Your urgent response is appreciated.’
 In his reply to the query, the learned magistrate, after acquainting himself with the decisions in the judgments referred to in the query, conceded that he was satisfied that the charge is defective therefore, it could not be said that the accused admitted all the elements of the offence and suggested that both conviction and sentence be set aside.
 I agree. In the State v Maniping and State v Thwala matters, the court held that in Namibia, it is wrong to charge a person with dealing in or possession of Mandrax, without referring to Methaqualone. Therefore, a charge referring to Mandrax only does not disclose an offence. (see also State v Iipumbu 2009 (2) Nr 546 (HC)

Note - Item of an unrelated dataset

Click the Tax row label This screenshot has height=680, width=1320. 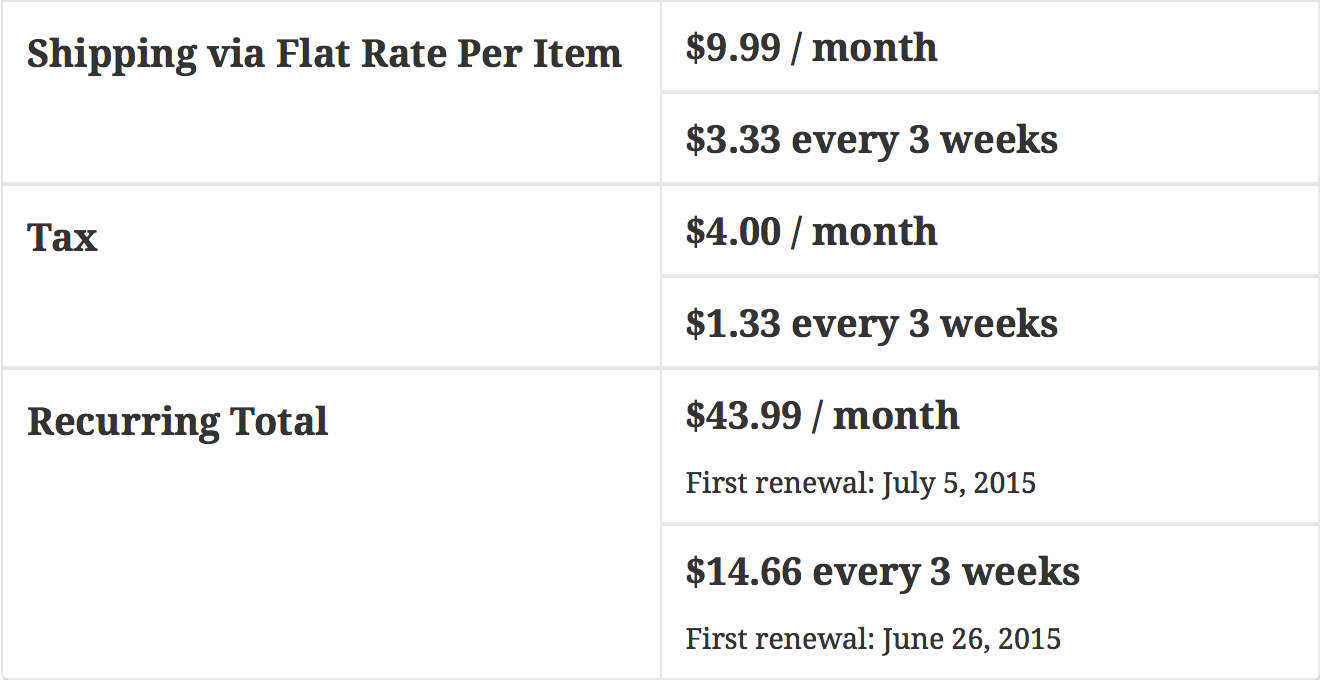point(62,238)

 In the present matter, the accused was charged with possession of 11 x Ballies and 2 x full Mandrax without an allegation that the two Mandrax contained the substance Methaqualone. It is also not clear from what type of drug were the 11 x Ballies. The learned magistrate during the questioning in terms of s 112(1)(b) of the CPA also omitted to establish from what type of drug they were made from.
 That being the case, the learned magistrate erred in law to convict the accused person of an offence which does not exist in Namibia.
 In the result the following order is made:
(i) The conviction and sentence are hereby set aside.
(ii) The accused person if still in jail serving this sentence, must be released immediately.